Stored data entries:
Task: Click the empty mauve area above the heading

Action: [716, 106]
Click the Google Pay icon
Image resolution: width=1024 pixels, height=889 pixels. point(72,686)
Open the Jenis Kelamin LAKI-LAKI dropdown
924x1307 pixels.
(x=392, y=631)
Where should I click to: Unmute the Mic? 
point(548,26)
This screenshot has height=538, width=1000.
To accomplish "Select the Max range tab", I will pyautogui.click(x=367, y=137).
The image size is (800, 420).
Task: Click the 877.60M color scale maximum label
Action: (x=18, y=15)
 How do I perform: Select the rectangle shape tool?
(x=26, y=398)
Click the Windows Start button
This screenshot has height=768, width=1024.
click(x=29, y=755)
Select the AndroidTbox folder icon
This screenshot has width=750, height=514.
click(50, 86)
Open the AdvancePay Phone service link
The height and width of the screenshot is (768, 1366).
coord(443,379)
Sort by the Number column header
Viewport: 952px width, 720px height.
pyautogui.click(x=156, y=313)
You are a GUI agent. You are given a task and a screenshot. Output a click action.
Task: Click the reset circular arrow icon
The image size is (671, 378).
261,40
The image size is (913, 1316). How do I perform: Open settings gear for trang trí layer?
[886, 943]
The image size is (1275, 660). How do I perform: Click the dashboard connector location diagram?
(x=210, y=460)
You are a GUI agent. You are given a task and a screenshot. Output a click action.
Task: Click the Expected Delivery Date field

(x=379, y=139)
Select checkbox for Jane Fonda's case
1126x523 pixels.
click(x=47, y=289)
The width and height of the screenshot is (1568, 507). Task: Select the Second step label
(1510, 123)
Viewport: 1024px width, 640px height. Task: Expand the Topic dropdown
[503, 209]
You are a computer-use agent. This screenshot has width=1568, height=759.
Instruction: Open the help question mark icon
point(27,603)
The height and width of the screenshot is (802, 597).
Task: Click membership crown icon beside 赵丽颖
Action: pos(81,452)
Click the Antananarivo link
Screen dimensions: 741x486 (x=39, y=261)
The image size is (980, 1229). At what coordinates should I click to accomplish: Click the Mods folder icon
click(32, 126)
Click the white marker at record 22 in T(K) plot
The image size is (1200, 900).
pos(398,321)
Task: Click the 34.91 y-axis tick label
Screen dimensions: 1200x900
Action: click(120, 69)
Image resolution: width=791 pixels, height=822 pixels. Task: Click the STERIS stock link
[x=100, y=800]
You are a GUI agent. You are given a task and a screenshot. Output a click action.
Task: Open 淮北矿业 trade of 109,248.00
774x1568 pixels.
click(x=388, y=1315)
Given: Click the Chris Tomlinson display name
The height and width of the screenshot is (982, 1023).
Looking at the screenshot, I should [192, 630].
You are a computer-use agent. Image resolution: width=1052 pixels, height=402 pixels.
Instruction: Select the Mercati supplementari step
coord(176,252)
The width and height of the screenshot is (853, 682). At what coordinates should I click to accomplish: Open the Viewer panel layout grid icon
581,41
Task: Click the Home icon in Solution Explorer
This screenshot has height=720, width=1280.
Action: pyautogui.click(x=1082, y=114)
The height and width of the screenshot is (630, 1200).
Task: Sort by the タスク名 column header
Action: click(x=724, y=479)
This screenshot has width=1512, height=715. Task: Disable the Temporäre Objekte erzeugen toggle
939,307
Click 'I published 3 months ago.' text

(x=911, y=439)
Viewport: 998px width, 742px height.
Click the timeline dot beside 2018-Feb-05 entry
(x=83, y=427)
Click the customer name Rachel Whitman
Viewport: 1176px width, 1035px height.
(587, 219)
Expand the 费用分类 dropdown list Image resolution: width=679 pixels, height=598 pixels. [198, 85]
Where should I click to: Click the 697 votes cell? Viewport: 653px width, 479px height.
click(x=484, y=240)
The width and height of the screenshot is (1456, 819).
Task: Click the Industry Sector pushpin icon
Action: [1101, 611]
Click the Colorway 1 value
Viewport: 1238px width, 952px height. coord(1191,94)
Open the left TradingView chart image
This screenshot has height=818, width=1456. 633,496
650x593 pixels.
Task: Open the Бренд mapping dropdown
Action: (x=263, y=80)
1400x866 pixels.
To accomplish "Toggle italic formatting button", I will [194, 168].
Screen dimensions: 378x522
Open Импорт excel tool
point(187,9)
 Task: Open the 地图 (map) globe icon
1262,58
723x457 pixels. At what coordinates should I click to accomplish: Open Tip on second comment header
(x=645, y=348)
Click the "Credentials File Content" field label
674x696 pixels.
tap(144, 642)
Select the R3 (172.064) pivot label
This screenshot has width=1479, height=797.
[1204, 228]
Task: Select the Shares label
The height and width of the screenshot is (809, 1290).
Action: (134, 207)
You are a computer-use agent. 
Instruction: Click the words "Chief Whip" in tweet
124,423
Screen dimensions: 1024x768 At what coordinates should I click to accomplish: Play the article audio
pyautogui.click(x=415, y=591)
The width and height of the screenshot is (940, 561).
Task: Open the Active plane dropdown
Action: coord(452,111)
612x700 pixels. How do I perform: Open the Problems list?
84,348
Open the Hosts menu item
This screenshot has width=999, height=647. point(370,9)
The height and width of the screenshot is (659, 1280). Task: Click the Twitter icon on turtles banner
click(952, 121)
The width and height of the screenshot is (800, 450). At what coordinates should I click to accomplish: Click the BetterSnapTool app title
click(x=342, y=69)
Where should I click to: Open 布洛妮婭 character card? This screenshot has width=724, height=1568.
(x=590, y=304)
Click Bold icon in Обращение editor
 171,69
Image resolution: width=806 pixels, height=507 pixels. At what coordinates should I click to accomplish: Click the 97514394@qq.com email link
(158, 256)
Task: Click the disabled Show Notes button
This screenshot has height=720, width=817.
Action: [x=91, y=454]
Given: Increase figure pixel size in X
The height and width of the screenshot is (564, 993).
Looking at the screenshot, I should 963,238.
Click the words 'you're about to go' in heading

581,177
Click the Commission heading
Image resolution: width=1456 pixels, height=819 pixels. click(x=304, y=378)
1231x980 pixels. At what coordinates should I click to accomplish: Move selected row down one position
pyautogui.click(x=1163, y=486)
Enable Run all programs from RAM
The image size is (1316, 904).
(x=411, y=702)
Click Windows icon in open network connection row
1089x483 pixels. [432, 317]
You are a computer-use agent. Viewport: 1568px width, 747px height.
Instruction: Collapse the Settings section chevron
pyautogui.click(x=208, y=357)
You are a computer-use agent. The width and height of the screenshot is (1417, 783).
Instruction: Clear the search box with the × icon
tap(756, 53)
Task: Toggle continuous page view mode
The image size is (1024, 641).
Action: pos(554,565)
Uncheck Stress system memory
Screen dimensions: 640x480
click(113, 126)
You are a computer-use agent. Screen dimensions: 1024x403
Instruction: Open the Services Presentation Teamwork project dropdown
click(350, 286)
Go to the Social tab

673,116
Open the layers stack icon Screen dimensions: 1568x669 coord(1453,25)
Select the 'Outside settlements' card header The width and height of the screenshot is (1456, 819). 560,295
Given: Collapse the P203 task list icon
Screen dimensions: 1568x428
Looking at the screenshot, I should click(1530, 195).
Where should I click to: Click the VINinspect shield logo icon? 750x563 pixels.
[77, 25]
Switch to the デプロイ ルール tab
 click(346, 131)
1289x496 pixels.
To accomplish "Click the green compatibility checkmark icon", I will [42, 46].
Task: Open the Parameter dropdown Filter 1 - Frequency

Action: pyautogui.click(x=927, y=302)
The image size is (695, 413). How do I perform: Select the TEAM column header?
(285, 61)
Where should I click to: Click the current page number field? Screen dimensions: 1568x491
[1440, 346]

**WORK TO COMPLETE:**
The records above are to be set down again exactly as written.

**RESPONSE TO THIS TASK:**
Task: Click the empty mauve area above the heading

Action: [716, 106]
Click the Google Pay icon
Image resolution: width=1024 pixels, height=889 pixels. point(72,686)
Open the Jenis Kelamin LAKI-LAKI dropdown
924x1307 pixels.
(x=392, y=631)
Where should I click to: Unmute the Mic? 
point(548,26)
This screenshot has height=538, width=1000.
To accomplish "Select the Max range tab", I will pyautogui.click(x=367, y=137).
The image size is (800, 420).
Task: Click the 877.60M color scale maximum label
Action: (x=18, y=15)
 How do I perform: Select the rectangle shape tool?
(x=26, y=398)
Click the Windows Start button
This screenshot has height=768, width=1024.
click(x=29, y=755)
Select the AndroidTbox folder icon
This screenshot has width=750, height=514.
click(50, 86)
Open the AdvancePay Phone service link
The height and width of the screenshot is (768, 1366).
coord(443,379)
Sort by the Number column header
Viewport: 952px width, 720px height.
pyautogui.click(x=156, y=313)
You are a GUI agent. You are given a task and a screenshot. Output a click action.
Task: Click the reset circular arrow icon
The image size is (671, 378).
261,40
The image size is (913, 1316). How do I perform: Open settings gear for trang trí layer?
[886, 943]
The image size is (1275, 660). How do I perform: Click the dashboard connector location diagram?
(x=210, y=460)
You are a GUI agent. You are given a task and a screenshot. Output a click action.
Task: Click the Expected Delivery Date field

(x=379, y=139)
Select checkbox for Jane Fonda's case
1126x523 pixels.
click(x=47, y=289)
The width and height of the screenshot is (1568, 507). Task: Select the Second step label
(1510, 123)
Viewport: 1024px width, 640px height. Task: Expand the Topic dropdown
[503, 209]
You are a computer-use agent. This screenshot has width=1568, height=759.
Instruction: Open the help question mark icon
point(27,603)
The height and width of the screenshot is (802, 597).
Task: Click membership crown icon beside 赵丽颖
Action: pos(81,452)
Click the Antananarivo link
Screen dimensions: 741x486 (x=39, y=261)
The image size is (980, 1229). At what coordinates should I click to accomplish: Click the Mods folder icon
click(32, 126)
Click the white marker at record 22 in T(K) plot
The image size is (1200, 900).
pos(398,321)
Task: Click the 34.91 y-axis tick label
Screen dimensions: 1200x900
Action: click(120, 69)
Image resolution: width=791 pixels, height=822 pixels. Task: Click the STERIS stock link
[x=100, y=800]
You are a GUI agent. You are given a task and a screenshot. Output a click action.
Task: Open 淮北矿业 trade of 109,248.00
774x1568 pixels.
click(x=388, y=1315)
Given: Click the Chris Tomlinson display name
The height and width of the screenshot is (982, 1023).
Looking at the screenshot, I should [192, 630].
You are a computer-use agent. Image resolution: width=1052 pixels, height=402 pixels.
Instruction: Select the Mercati supplementari step
coord(176,252)
The width and height of the screenshot is (853, 682). At what coordinates should I click to accomplish: Open the Viewer panel layout grid icon
581,41
Task: Click the Home icon in Solution Explorer
This screenshot has height=720, width=1280.
Action: pyautogui.click(x=1082, y=114)
The height and width of the screenshot is (630, 1200).
Task: Sort by the タスク名 column header
Action: click(x=724, y=479)
This screenshot has width=1512, height=715. Task: Disable the Temporäre Objekte erzeugen toggle
939,307
Click 'I published 3 months ago.' text

(x=911, y=439)
Viewport: 998px width, 742px height.
Click the timeline dot beside 2018-Feb-05 entry
(x=83, y=427)
Click the customer name Rachel Whitman
Viewport: 1176px width, 1035px height.
(587, 219)
Expand the 费用分类 dropdown list Image resolution: width=679 pixels, height=598 pixels. [198, 85]
Where should I click to: Click the 697 votes cell? Viewport: 653px width, 479px height.
click(x=484, y=240)
The width and height of the screenshot is (1456, 819).
Task: Click the Industry Sector pushpin icon
Action: [1101, 611]
Click the Colorway 1 value
Viewport: 1238px width, 952px height. coord(1191,94)
Open the left TradingView chart image
This screenshot has height=818, width=1456. 633,496
650x593 pixels.
Task: Open the Бренд mapping dropdown
Action: (x=263, y=80)
1400x866 pixels.
To accomplish "Toggle italic formatting button", I will [194, 168].
Screen dimensions: 378x522
Open Импорт excel tool
point(187,9)
 Task: Open the 地图 (map) globe icon
1262,58
723x457 pixels. At what coordinates should I click to accomplish: Open Tip on second comment header
(x=645, y=348)
Click the "Credentials File Content" field label
674x696 pixels.
tap(144, 642)
Select the R3 (172.064) pivot label
This screenshot has width=1479, height=797.
[1204, 228]
Task: Select the Shares label
The height and width of the screenshot is (809, 1290).
Action: (134, 207)
You are a computer-use agent. 
Instruction: Click the words "Chief Whip" in tweet
124,423
Screen dimensions: 1024x768 At what coordinates should I click to accomplish: Play the article audio
pyautogui.click(x=415, y=591)
The width and height of the screenshot is (940, 561).
Task: Open the Active plane dropdown
Action: coord(452,111)
612x700 pixels. How do I perform: Open the Problems list?
84,348
Open the Hosts menu item
This screenshot has width=999, height=647. point(370,9)
The height and width of the screenshot is (659, 1280). Task: Click the Twitter icon on turtles banner
click(952, 121)
The width and height of the screenshot is (800, 450). At what coordinates should I click to accomplish: Click the BetterSnapTool app title
click(x=342, y=69)
Where should I click to: Open 布洛妮婭 character card? This screenshot has width=724, height=1568.
(x=590, y=304)
Click Bold icon in Обращение editor
 171,69
Image resolution: width=806 pixels, height=507 pixels. At what coordinates should I click to accomplish: Click the 97514394@qq.com email link
(158, 256)
Task: Click the disabled Show Notes button
This screenshot has height=720, width=817.
Action: [x=91, y=454]
Given: Increase figure pixel size in X
The height and width of the screenshot is (564, 993).
Looking at the screenshot, I should 963,238.
Click the words 'you're about to go' in heading

581,177
Click the Commission heading
Image resolution: width=1456 pixels, height=819 pixels. click(x=304, y=378)
1231x980 pixels. At what coordinates should I click to accomplish: Move selected row down one position
pyautogui.click(x=1163, y=486)
Enable Run all programs from RAM
The image size is (1316, 904).
(x=411, y=702)
Click Windows icon in open network connection row
1089x483 pixels. [432, 317]
You are a computer-use agent. Viewport: 1568px width, 747px height.
Instruction: Collapse the Settings section chevron
pyautogui.click(x=208, y=357)
You are a computer-use agent. The width and height of the screenshot is (1417, 783).
Instruction: Clear the search box with the × icon
tap(756, 53)
Task: Toggle continuous page view mode
The image size is (1024, 641).
Action: pos(554,565)
Uncheck Stress system memory
Screen dimensions: 640x480
click(113, 126)
You are a computer-use agent. Screen dimensions: 1024x403
Instruction: Open the Services Presentation Teamwork project dropdown
click(350, 286)
Go to the Social tab

673,116
Open the layers stack icon Screen dimensions: 1568x669 coord(1453,25)
Select the 'Outside settlements' card header The width and height of the screenshot is (1456, 819). 560,295
Given: Collapse the P203 task list icon
Screen dimensions: 1568x428
Looking at the screenshot, I should click(1530, 195).
Where should I click to: Click the VINinspect shield logo icon? 750x563 pixels.
[77, 25]
Switch to the デプロイ ルール tab
 click(346, 131)
1289x496 pixels.
To accomplish "Click the green compatibility checkmark icon", I will [42, 46].
Task: Open the Parameter dropdown Filter 1 - Frequency

Action: pyautogui.click(x=927, y=302)
The image size is (695, 413). How do I perform: Select the TEAM column header?
(285, 61)
Where should I click to: Click the current page number field? Screen dimensions: 1568x491
[1440, 346]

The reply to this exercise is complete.